To summarise, the Colloquium was designed to open new questions, achieve new insights, make new connections and foster new relationships. It appears to have done all of those things. Illustrative of the transformative nature of the meeting was the closing comment by Steve Goodman, a well-respected physician-scholar and leading clinical trialist:
The notion of a ‘treatment’ as a ‘social change’… interferes with the [biomedical researcher's] understanding of what a safety intervention is…. Many are not aware of the richness of this discipline… I was one of those… you don't ‘see’ the paradigm you are in…. Before, I tended to think [of this social discipline] as a lower level intellectual activity… I now… think this is one of the big things… far more complex than many of the things I've given my attention to….

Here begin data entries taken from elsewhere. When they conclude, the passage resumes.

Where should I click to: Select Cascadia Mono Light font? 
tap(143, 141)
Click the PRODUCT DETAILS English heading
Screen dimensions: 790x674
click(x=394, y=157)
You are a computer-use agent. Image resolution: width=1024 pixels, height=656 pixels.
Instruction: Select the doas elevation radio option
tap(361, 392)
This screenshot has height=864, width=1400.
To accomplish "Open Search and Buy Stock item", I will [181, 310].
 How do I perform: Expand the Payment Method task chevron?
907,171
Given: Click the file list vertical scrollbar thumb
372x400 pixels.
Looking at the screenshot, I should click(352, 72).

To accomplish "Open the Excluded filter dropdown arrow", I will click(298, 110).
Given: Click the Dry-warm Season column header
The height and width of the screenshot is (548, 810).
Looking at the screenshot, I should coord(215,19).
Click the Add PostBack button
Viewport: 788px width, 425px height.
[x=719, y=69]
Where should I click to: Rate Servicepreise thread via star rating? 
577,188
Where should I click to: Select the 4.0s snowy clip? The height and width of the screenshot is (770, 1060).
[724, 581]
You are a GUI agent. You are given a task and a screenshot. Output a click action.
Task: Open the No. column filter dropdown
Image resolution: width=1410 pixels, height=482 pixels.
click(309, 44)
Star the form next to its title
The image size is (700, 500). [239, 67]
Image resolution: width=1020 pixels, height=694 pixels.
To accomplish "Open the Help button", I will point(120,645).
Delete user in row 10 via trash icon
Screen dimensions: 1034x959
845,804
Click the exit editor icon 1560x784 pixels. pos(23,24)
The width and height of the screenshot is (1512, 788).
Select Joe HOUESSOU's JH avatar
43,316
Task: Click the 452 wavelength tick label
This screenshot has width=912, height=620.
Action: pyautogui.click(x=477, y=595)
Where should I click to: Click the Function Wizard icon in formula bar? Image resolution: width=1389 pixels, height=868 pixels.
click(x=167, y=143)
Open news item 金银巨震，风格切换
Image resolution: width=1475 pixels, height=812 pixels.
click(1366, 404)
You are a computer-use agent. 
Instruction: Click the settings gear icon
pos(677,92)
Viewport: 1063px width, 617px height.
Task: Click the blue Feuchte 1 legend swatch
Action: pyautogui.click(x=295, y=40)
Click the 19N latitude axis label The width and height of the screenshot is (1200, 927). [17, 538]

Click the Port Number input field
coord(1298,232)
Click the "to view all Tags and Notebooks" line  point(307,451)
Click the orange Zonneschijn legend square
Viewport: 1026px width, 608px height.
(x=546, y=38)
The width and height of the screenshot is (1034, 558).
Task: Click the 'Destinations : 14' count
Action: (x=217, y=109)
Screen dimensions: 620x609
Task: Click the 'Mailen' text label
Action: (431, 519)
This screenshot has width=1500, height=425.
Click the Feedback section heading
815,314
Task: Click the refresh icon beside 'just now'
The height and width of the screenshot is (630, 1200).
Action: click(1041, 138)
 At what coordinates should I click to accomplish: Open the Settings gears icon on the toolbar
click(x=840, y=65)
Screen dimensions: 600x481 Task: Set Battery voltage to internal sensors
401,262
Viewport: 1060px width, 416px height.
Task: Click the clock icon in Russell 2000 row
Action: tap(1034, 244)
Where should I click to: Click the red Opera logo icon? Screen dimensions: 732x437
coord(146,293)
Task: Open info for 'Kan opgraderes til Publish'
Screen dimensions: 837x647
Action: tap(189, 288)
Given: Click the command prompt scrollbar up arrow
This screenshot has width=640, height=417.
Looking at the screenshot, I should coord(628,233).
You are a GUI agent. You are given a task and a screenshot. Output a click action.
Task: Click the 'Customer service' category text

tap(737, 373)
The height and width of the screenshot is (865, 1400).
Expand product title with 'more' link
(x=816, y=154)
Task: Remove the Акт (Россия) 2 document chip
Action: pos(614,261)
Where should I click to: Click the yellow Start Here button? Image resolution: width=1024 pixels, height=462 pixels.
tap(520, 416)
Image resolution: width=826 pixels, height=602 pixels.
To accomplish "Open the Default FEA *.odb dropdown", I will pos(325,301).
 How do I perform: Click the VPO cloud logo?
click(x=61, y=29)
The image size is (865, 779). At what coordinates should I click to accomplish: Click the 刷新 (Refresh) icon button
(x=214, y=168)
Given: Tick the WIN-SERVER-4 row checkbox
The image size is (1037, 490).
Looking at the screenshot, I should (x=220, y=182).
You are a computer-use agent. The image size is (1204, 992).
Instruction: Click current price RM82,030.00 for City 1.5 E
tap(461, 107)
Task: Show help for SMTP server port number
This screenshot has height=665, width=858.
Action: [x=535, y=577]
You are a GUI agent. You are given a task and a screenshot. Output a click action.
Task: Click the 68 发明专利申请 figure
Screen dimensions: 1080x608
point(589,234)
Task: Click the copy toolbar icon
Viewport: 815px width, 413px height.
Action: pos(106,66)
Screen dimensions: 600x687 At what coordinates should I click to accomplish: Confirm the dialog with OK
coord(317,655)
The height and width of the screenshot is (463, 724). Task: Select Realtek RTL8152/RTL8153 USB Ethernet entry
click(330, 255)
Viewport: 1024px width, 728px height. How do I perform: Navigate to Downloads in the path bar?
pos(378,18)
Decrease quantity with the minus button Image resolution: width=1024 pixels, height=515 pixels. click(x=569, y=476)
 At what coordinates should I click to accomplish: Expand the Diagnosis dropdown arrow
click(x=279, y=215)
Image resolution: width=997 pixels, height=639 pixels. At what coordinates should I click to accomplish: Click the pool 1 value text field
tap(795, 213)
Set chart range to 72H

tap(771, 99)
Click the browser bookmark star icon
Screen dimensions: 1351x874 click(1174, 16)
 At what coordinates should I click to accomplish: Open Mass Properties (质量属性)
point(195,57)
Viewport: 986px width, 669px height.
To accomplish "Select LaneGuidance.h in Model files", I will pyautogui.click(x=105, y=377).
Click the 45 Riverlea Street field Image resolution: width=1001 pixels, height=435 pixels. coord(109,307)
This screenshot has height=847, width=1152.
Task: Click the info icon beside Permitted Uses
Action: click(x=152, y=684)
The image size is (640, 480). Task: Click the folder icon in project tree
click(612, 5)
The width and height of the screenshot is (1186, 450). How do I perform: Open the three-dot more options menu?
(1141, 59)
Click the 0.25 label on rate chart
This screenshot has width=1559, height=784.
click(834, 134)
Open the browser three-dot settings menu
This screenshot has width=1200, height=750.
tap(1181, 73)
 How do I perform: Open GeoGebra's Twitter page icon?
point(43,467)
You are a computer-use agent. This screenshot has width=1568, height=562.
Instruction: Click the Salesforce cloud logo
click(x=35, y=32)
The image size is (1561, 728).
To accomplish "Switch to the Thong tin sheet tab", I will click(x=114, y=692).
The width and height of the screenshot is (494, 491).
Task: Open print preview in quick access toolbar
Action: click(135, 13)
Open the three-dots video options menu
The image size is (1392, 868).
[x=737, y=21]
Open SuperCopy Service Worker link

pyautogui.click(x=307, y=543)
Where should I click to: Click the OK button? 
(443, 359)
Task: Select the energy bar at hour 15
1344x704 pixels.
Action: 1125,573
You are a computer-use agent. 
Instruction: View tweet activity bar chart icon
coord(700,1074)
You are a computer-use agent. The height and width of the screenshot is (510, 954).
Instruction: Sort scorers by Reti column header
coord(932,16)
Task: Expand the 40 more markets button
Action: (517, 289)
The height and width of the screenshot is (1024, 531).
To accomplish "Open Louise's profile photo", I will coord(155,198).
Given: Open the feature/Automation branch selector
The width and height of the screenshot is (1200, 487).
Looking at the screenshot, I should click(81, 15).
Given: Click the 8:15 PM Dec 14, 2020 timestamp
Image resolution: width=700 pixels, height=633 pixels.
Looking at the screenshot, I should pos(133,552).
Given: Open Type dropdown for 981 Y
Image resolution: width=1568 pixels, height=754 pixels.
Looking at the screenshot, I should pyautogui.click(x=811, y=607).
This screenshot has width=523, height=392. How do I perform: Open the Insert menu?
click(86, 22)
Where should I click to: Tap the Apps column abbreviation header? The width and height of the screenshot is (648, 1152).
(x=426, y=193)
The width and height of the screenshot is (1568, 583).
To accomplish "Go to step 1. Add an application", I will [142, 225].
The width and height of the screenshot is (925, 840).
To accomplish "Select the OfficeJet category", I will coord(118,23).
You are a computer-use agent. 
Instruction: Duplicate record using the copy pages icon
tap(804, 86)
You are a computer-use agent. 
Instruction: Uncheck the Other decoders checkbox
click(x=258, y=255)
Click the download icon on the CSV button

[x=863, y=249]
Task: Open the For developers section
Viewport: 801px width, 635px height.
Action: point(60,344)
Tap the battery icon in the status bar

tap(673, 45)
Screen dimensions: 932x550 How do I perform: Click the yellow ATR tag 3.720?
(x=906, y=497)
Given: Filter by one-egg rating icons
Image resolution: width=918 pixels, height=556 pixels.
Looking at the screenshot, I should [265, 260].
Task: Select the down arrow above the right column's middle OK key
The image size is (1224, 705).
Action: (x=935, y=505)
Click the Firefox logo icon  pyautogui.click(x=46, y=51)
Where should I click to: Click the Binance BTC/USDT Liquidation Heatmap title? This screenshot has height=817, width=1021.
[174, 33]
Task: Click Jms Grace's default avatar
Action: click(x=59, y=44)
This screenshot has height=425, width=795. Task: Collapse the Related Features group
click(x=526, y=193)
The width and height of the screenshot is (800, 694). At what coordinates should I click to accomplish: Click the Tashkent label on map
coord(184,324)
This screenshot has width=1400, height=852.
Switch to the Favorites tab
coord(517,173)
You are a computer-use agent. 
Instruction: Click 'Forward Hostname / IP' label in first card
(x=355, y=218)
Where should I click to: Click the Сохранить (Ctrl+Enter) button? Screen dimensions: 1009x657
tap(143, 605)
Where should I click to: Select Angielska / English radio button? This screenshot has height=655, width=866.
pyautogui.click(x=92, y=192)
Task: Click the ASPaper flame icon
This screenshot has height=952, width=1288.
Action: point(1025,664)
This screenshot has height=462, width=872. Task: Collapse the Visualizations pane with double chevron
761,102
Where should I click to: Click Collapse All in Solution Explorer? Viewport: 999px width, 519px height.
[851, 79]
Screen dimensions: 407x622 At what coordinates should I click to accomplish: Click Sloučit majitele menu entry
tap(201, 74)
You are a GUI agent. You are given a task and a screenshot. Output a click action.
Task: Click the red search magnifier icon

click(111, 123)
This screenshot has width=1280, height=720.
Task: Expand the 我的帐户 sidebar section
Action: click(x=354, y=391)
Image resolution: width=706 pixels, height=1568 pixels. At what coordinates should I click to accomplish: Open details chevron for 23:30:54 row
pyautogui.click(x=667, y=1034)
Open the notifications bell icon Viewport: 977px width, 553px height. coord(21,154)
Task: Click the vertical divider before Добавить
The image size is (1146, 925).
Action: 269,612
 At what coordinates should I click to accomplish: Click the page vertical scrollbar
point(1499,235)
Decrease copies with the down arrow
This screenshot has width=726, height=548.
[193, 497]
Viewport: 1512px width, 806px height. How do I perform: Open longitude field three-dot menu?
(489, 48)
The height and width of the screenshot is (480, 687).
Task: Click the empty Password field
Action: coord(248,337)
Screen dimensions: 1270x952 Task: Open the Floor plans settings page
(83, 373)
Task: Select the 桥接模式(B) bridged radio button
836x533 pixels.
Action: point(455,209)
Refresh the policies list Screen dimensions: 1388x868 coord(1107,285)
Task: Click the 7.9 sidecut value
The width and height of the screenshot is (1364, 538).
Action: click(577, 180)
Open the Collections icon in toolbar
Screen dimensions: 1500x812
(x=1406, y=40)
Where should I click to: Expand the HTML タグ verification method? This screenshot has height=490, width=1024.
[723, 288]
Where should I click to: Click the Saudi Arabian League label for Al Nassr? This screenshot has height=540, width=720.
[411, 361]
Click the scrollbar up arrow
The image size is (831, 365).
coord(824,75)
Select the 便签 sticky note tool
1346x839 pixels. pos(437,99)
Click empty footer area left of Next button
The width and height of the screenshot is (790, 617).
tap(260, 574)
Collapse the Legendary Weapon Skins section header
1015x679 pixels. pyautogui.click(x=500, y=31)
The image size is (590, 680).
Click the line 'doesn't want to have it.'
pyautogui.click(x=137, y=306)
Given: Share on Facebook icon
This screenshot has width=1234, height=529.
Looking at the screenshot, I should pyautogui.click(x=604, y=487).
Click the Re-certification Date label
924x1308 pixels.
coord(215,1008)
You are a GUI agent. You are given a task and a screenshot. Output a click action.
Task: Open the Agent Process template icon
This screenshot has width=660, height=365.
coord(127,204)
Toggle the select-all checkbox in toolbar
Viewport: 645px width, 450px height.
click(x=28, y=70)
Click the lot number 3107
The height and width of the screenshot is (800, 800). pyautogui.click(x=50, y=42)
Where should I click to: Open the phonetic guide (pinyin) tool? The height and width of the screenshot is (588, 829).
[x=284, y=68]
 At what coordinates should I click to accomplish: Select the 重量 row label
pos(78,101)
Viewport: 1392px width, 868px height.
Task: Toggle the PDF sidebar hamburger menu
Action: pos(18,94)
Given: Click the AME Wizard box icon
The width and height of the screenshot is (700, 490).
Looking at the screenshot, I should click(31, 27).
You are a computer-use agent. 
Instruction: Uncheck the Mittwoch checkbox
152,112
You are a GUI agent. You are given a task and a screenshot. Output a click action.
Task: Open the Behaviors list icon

This supplement contains a variety of articles based on the thinking, the questions, and the dialogue that took place at the meeting. Some are drawn directly from the prework of participants, some from small group interaction and feedback, and some from the preference groups that came together around specified themes. Others are direct outgrowths of the work of the individual participants and their collaborators, and are the product of subsequent (post-Colloquium) reflection on the important themes of the week. Taken together, they offer an introduction to the remarkable variety of knowledge systems that are potentially helpful to those seeking to improve the quality, safety and value of healthcare.
Acknowledgments
The meeting was made possible by the work of the International Planning Committee (R Amalberti (FR), B Bergman (SE), P Bate (UK), D Berwick, (US), F Davidoff (US), V McLoughlin (UK) and P Batalden (US)) and by the Leadership Group (D Webb (UK), P Bate (UK) and P Batalden (US)). The authors wish to express their appreciation to F Davidoff for his helpful assistance in the preparation of this manuscript. Both the meeting and this supplement benefited from the financial and professional staff support of The Health Foundation, an independent UK charity working to inspire improvement in the quality of healthcare. The untimely death of V McLoughlin prevented her from attending this meeting, which she so helpfully planned and fostered. The Colloquium is named in memory of her work.
Footnotes
V McLoughlin died on November 29, 2009.
Competing interests None.
Provenance and peer review Not commissioned; not externally peer reviewed.